::: Available data

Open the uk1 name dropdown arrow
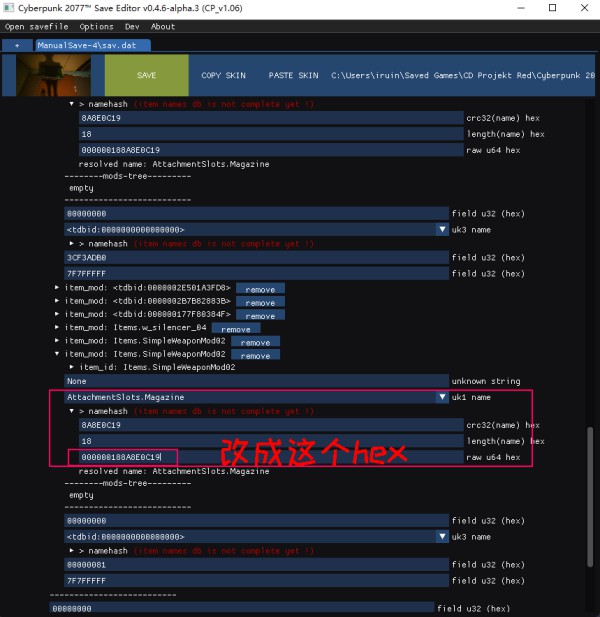 point(442,397)
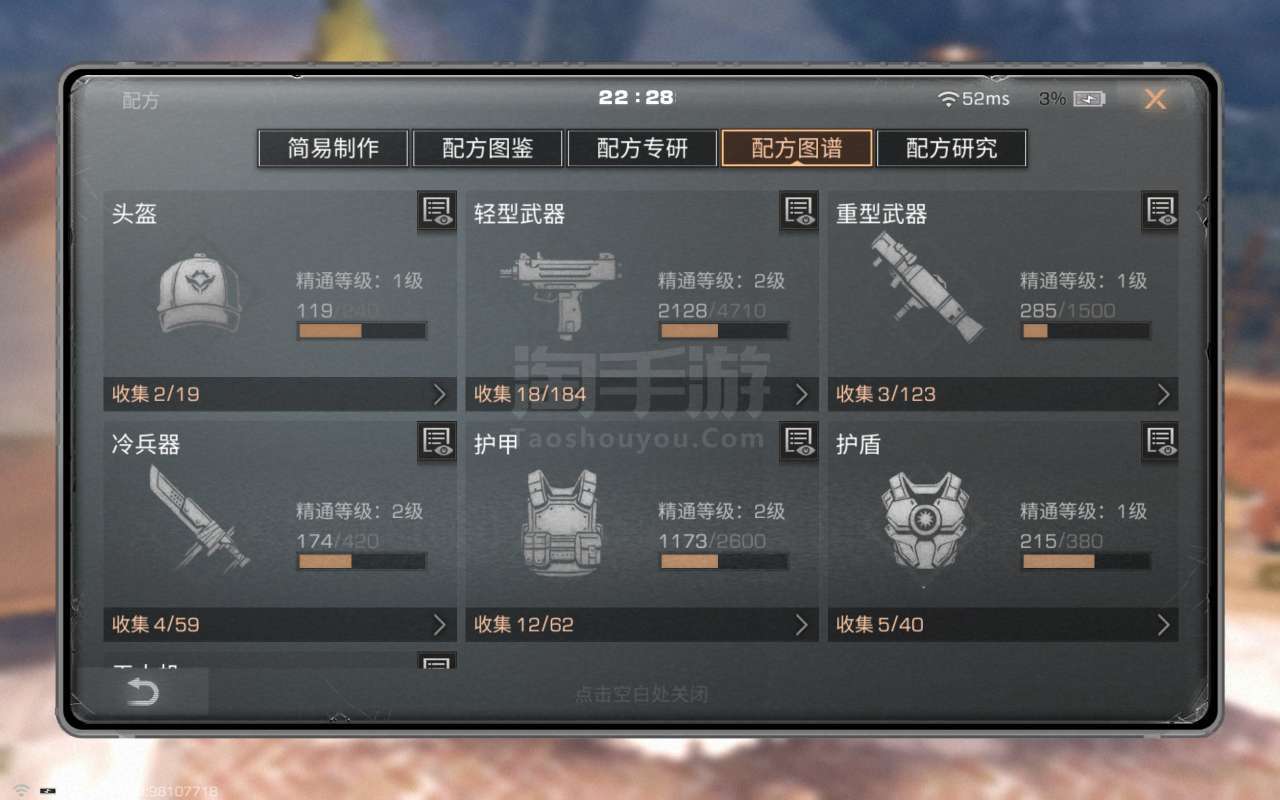Screen dimensions: 1280x800
Task: Click the shield chestplate icon
Action: click(925, 520)
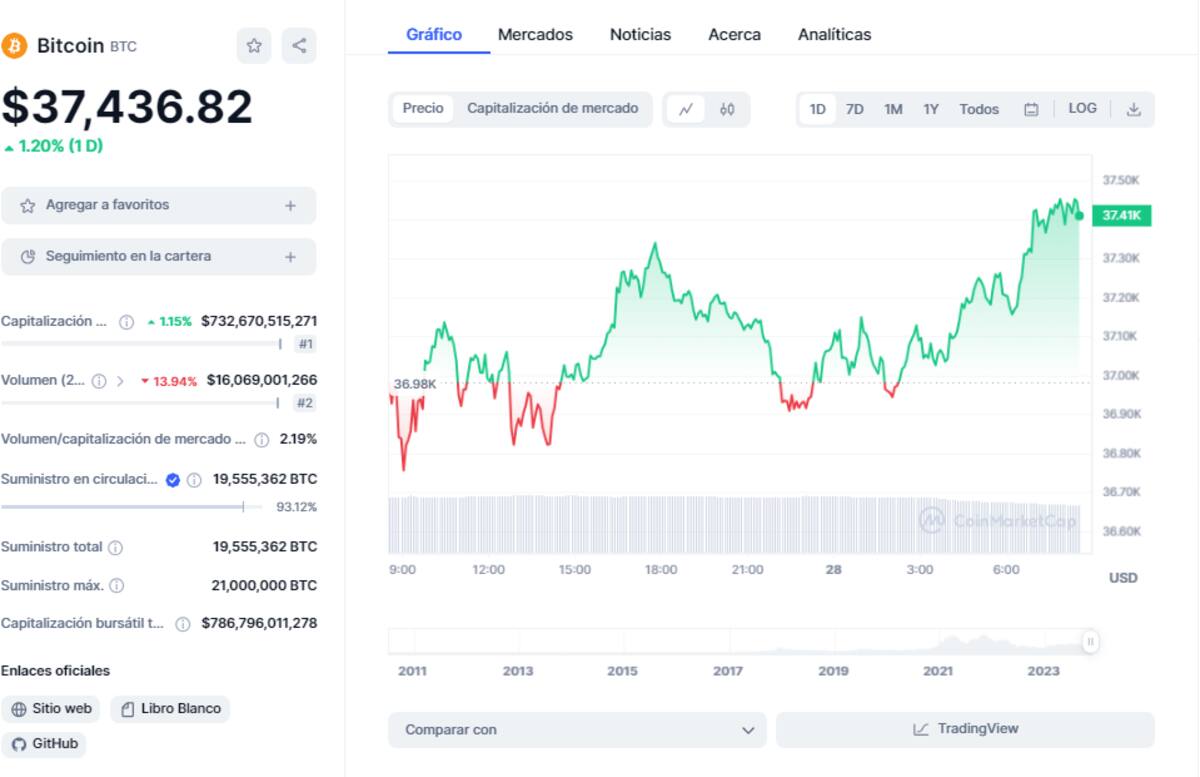Image resolution: width=1200 pixels, height=777 pixels.
Task: Switch to the Analíticas tab
Action: (834, 34)
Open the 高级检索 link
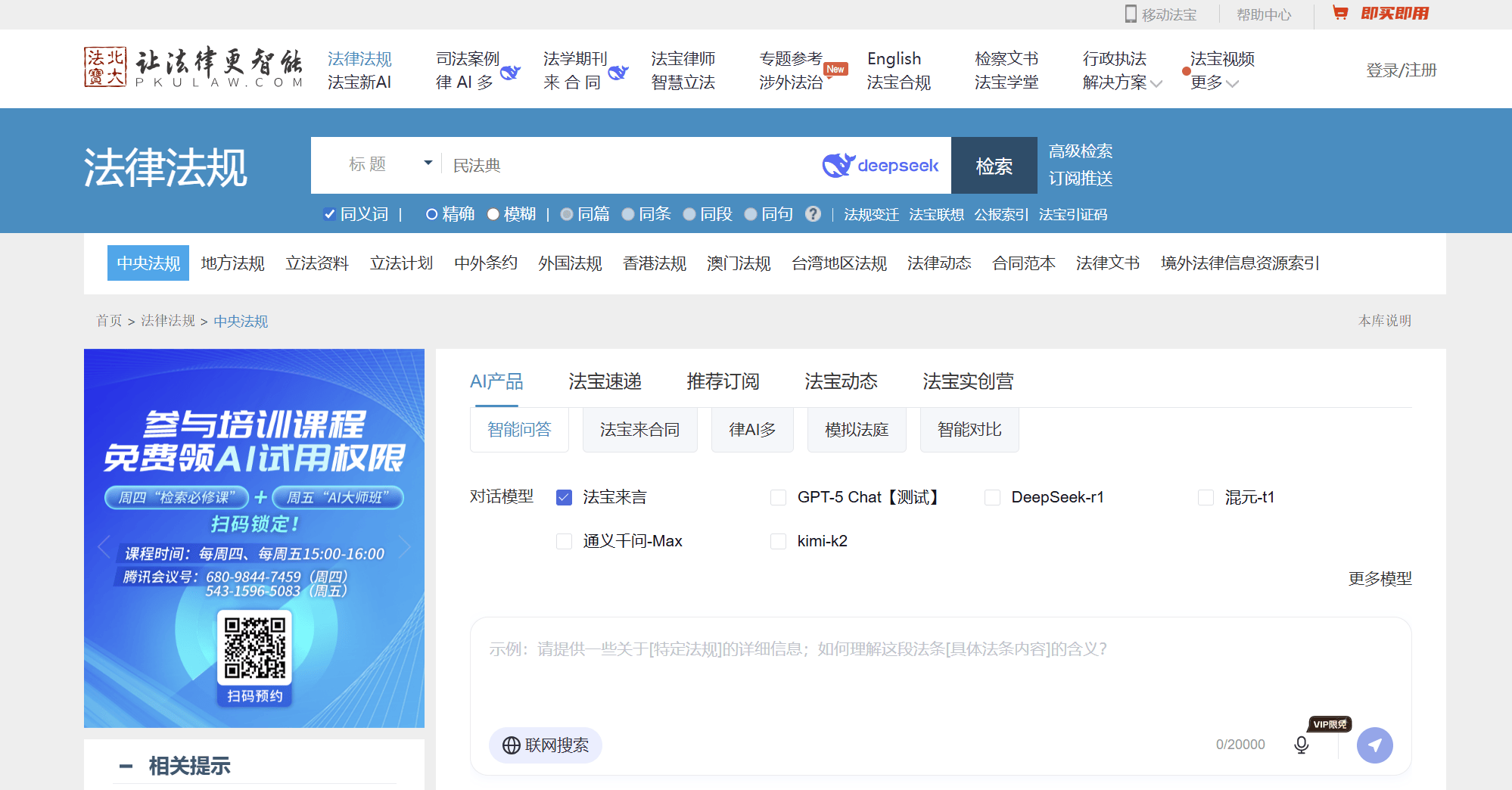Viewport: 1512px width, 790px height. [1080, 151]
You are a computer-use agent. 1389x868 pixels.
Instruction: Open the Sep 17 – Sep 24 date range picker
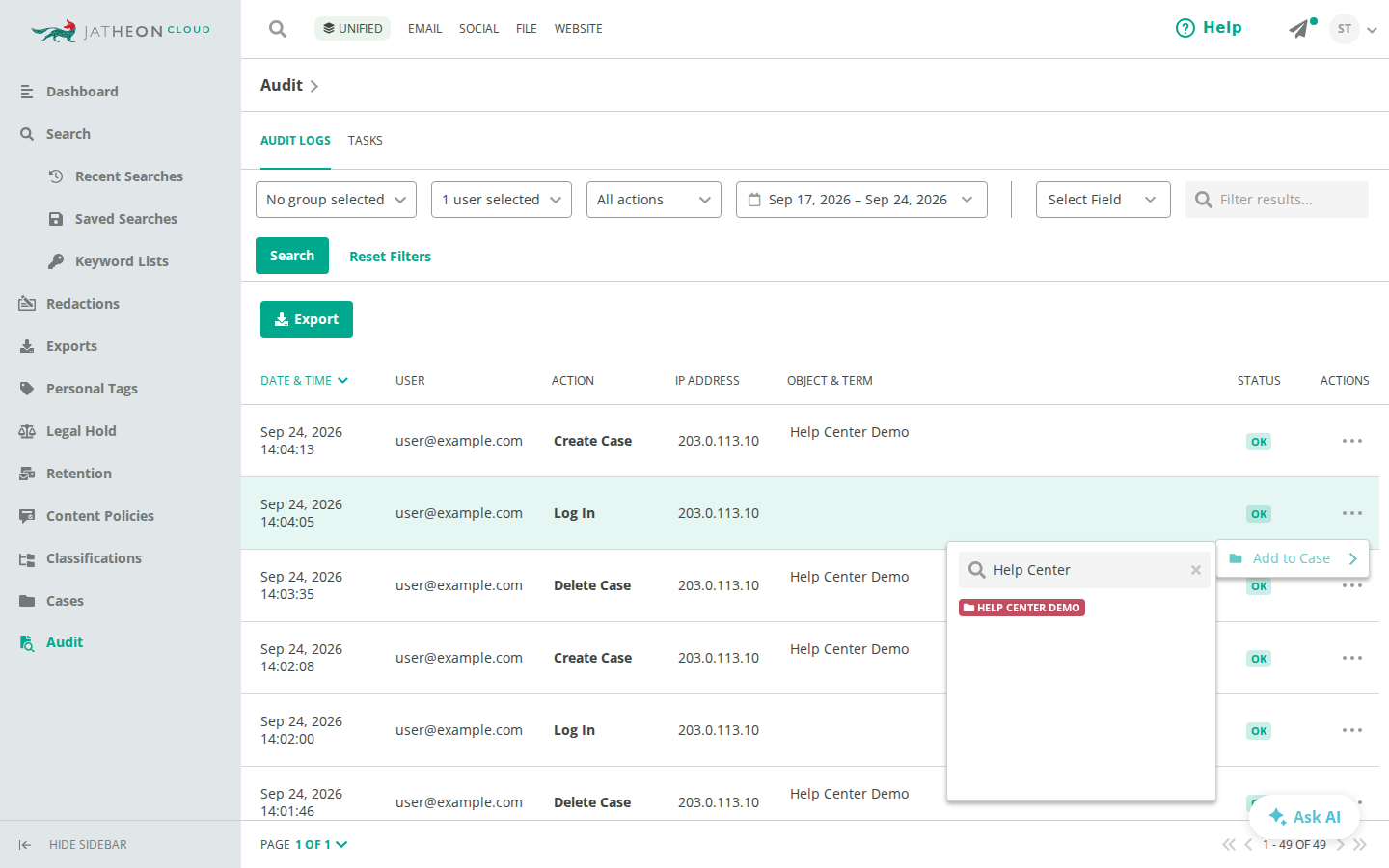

::::::

Task:
Repeat every record above exactly. Omit the pictures.

Problem solution:
Open the uk1 name dropdown arrow
 point(442,397)
Screen dimensions: 1280x800
Task: Click the shield chestplate icon
Action: click(925, 520)
Image resolution: width=1200 pixels, height=777 pixels.
Task: Switch to the Analíticas tab
Action: (834, 34)
Open the 高级检索 link
Viewport: 1512px width, 790px height. [1080, 151]
You are a computer-use agent. 1389x868 pixels.
Instruction: Open the Sep 17 – Sep 24 date range picker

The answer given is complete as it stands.